Description of the task
From the line containing "The width and" through the last line of the entries, output the text exactly. Pictures stay out.

Start of Block

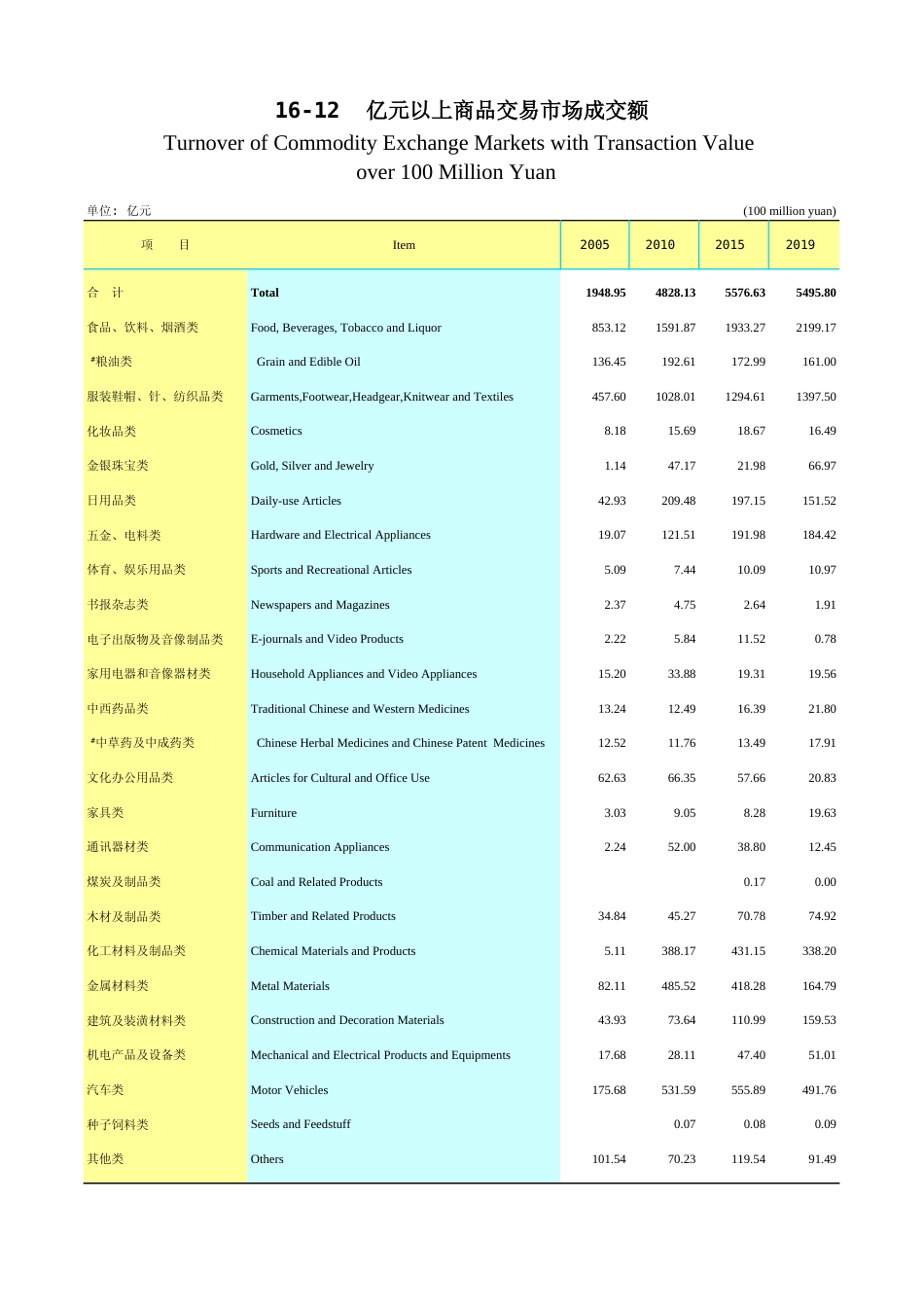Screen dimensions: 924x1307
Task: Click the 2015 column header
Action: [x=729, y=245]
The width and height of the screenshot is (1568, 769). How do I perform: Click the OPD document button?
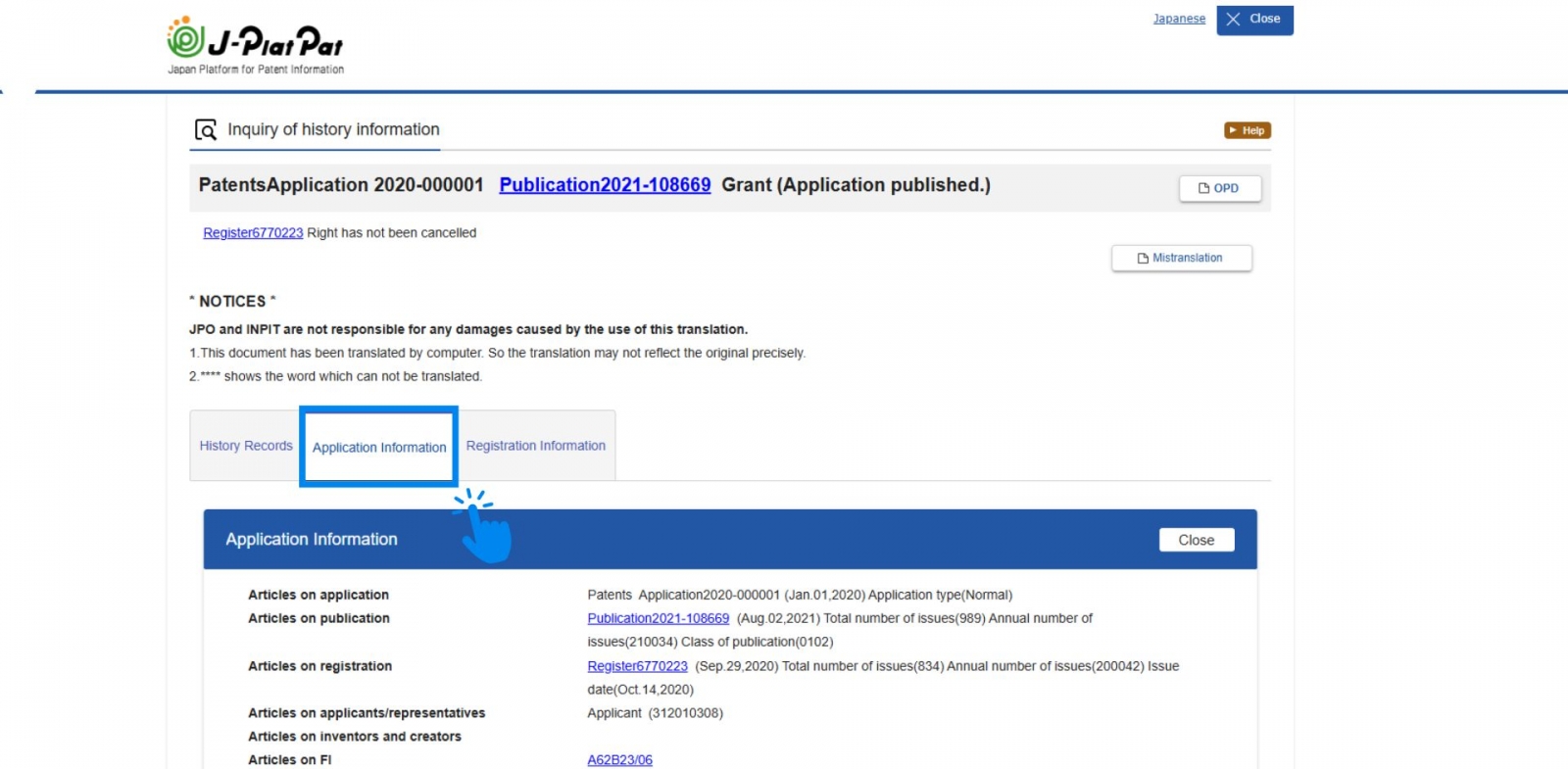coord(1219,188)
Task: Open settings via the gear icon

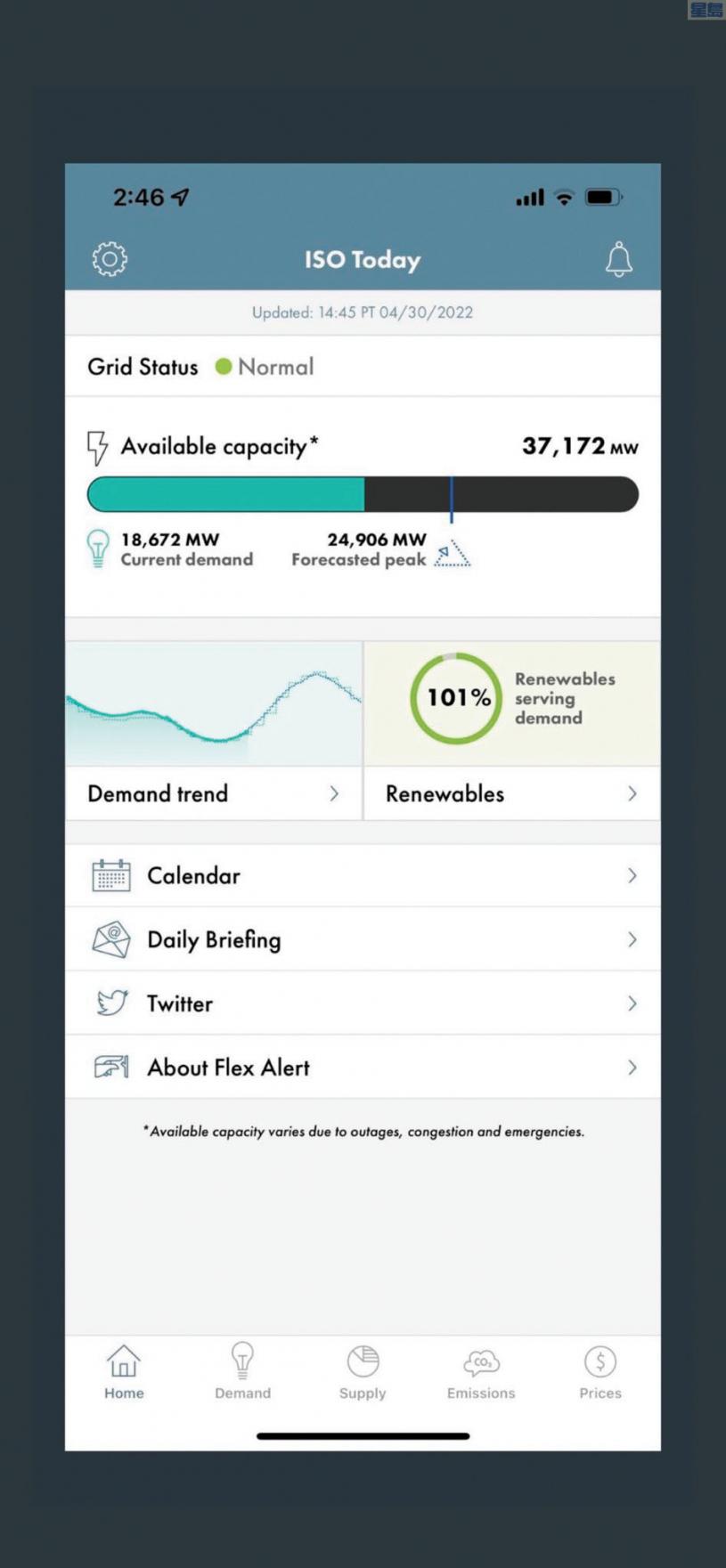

End of Block

Response below
The width and height of the screenshot is (1568, 769). How do I perform: Click the OPD document button?
coord(1219,188)
Task: Open settings via the gear icon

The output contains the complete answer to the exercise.